## DIRECTIONS:
After reading the entries below, copy word for word the lines from the first through the line containing "Given: Click the divider", and stop there.

(Dataset entries)
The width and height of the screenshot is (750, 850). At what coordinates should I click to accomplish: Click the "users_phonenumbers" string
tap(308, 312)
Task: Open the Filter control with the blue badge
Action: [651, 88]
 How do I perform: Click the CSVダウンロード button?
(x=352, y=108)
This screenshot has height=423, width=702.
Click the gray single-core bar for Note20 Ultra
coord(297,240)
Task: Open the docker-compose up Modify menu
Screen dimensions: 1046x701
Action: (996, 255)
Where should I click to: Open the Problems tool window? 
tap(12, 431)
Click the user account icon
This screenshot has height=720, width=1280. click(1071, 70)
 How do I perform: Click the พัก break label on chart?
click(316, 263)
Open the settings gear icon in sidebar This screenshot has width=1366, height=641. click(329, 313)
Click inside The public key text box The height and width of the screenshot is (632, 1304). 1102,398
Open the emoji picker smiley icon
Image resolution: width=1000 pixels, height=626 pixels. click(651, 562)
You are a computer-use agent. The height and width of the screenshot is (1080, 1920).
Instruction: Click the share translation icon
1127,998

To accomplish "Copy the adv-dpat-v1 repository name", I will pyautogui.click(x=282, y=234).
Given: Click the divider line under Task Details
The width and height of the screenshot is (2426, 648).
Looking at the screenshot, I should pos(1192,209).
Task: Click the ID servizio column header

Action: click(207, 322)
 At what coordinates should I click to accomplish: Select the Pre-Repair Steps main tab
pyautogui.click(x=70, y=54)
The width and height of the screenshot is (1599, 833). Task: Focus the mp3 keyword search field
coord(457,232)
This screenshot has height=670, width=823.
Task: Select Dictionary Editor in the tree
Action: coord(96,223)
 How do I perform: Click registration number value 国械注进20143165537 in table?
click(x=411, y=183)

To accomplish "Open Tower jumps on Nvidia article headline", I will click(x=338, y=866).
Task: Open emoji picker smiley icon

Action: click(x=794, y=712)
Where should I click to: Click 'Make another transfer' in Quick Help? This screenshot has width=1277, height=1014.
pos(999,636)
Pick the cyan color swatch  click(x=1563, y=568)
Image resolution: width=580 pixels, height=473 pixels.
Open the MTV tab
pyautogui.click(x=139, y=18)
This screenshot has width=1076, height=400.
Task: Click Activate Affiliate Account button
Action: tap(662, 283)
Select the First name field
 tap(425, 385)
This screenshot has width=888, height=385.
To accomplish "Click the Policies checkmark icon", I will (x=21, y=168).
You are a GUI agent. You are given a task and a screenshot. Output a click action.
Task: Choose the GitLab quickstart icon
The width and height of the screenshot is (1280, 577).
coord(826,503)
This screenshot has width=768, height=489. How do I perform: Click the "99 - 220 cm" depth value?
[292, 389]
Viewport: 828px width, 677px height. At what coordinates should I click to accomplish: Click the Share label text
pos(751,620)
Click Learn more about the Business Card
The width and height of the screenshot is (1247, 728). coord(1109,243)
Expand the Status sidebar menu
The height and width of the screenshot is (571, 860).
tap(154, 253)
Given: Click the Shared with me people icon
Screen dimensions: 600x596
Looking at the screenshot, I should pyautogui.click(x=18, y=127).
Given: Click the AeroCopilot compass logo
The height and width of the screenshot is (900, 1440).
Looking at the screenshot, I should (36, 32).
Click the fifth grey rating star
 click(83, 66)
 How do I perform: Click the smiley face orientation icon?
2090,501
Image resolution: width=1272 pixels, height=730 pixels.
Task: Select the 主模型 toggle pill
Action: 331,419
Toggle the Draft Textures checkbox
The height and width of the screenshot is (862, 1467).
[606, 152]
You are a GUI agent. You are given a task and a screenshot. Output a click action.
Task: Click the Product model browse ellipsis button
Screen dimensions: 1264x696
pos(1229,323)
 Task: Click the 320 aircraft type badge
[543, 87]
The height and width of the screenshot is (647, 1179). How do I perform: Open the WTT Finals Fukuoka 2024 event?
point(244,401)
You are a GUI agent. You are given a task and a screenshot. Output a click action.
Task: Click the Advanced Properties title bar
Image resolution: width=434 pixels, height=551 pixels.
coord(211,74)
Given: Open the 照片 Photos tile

## EXERCISE ANSWER:
The width and height of the screenshot is (750, 850). At what coordinates should I click to accomplish: Click the "users_phonenumbers" string
tap(308, 312)
Task: Open the Filter control with the blue badge
Action: [651, 88]
 How do I perform: Click the CSVダウンロード button?
(x=352, y=108)
This screenshot has height=423, width=702.
Click the gray single-core bar for Note20 Ultra
coord(297,240)
Task: Open the docker-compose up Modify menu
Screen dimensions: 1046x701
Action: (996, 255)
Where should I click to: Open the Problems tool window? 
tap(12, 431)
Click the user account icon
This screenshot has height=720, width=1280. click(1071, 70)
 How do I perform: Click the พัก break label on chart?
click(316, 263)
Open the settings gear icon in sidebar This screenshot has width=1366, height=641. click(329, 313)
Click inside The public key text box The height and width of the screenshot is (632, 1304). 1102,398
Open the emoji picker smiley icon
Image resolution: width=1000 pixels, height=626 pixels. click(651, 562)
You are a computer-use agent. The height and width of the screenshot is (1080, 1920).
Instruction: Click the share translation icon
1127,998

To accomplish "Copy the adv-dpat-v1 repository name", I will pyautogui.click(x=282, y=234).
Given: Click the divider line under Task Details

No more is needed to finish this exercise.